From my very first year at McGill, I knew I wanted to be a senior business leader in a technical field, so I could help shape the world. In the end, I had close to a 40-year career at three companies, reaching my original goal. Recently, I wrote a book about changing corporate culture so that I could share my work experience about how you go about forming a culture in an organization.  

For the past three years now, since I retired, I have enjoyed volunteering at McGill, helping students who are trying to be entrepreneurs. I’ve worked as both a judge for the goLead program as well as a mentor. So far, I’m really enjoying helping students meet their goals by sharing my experience. It’s exciting to see that young people today have huge opportunities and it’s rewarding to be able to help them.

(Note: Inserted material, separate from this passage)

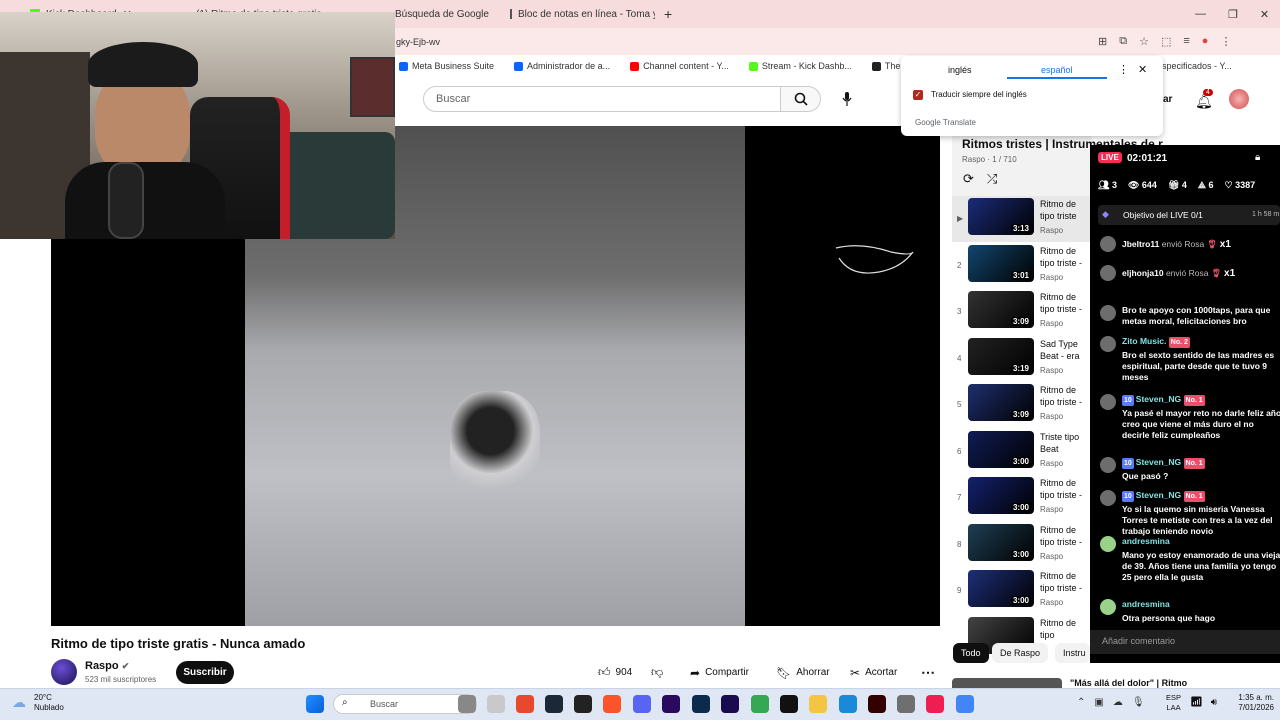 The image size is (1280, 720). What do you see at coordinates (1106, 214) in the screenshot?
I see `goal-icon: ◆` at bounding box center [1106, 214].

I’ve also given back to McGill financially. Not exorbitant amounts by any means, but I’m happy to do that because McGill still has a great reputation around the world and boasts great professors and wonderful programs.

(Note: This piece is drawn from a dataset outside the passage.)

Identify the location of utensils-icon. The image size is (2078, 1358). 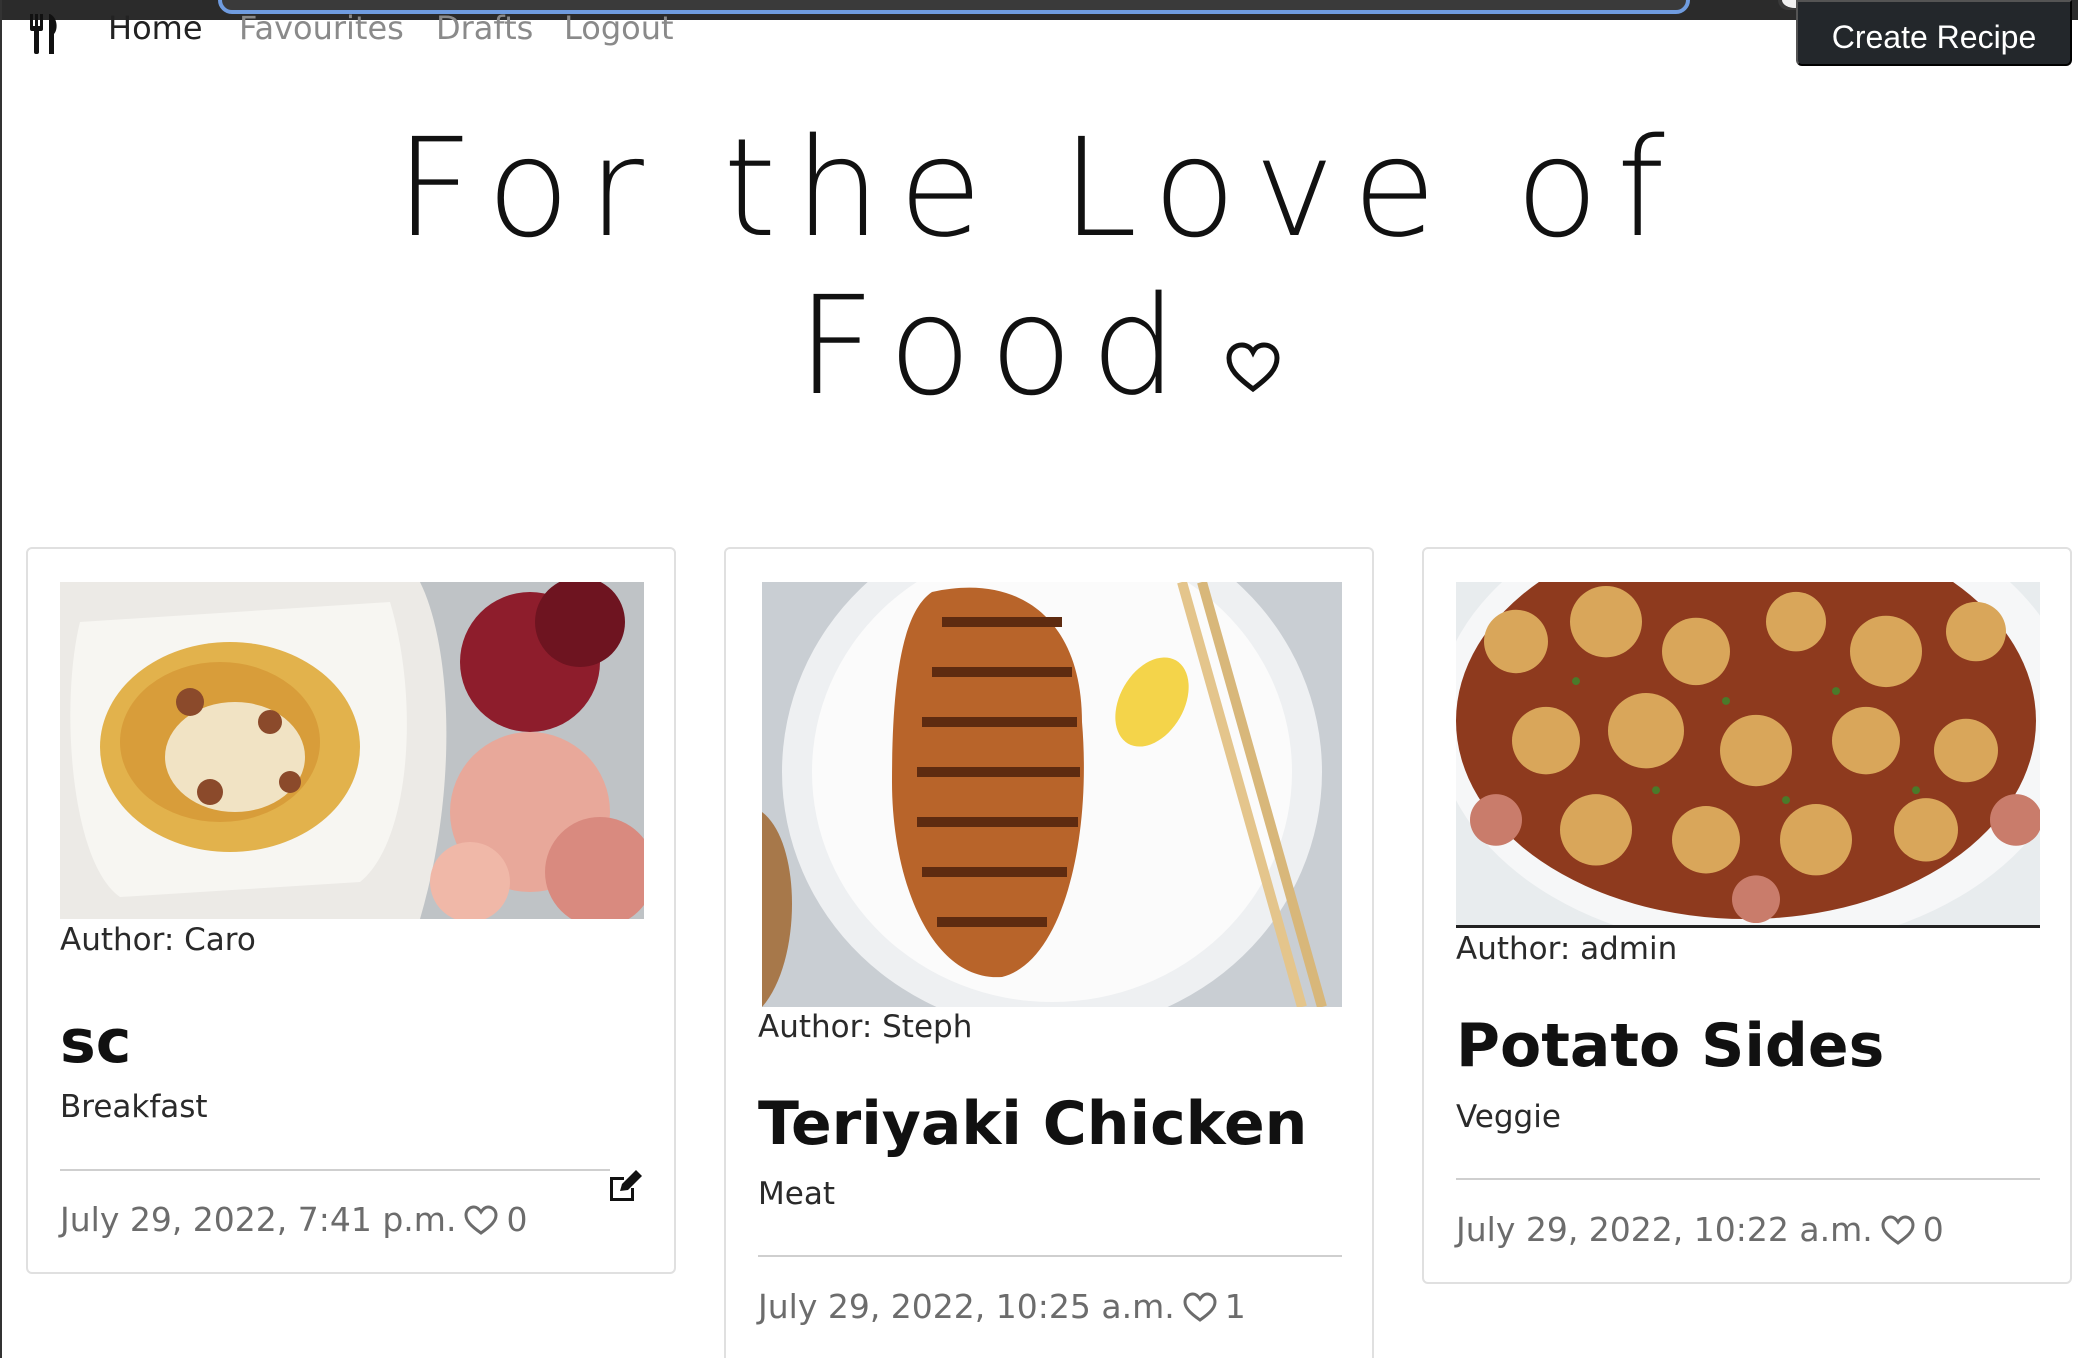
(44, 34).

I also married a McGill graduate. My wife Wendy is a graduate of the Faculty of Education. She’s enjoyed a remarkable career in teaching, and then consulting. The funny thing is that I didn’t meet her on campus. We met at a grocery store where I was wrapping groceries and she was a cashier. That was during our second year at McGill.

My wife's uncle attended medical school at McGill and then went on to do more research at Harvard, where he won the Nobel Prize for Medicine in 1979. I remember I had only been at McGill for a year when this happened. I heard it on the radio as I was driving to work. That was an inspiring moment for me – to be going to the same university as a Nobel Prize winner.

We had a great faculty at McGill. And we had a great class. I think there were only 25 or 30 students in Chemical Engineering and one of the things we did once a week was go to have beer and pizza at a pub right outside the campus. I think there were at least 20 of us there every week. One year, the engineering students actually hijacked a Molson truck and got on the news!

The Faculty of Engineering had lots of parties during the year, but there was also lots of hard work. Chemical engineering was not an easy field. Plenty of mathematics and lots of science, and of course organic chemistry and calculus. But those were good times. I have good memories of the whole experience. 40 years ago seems like yesterday. Time flies!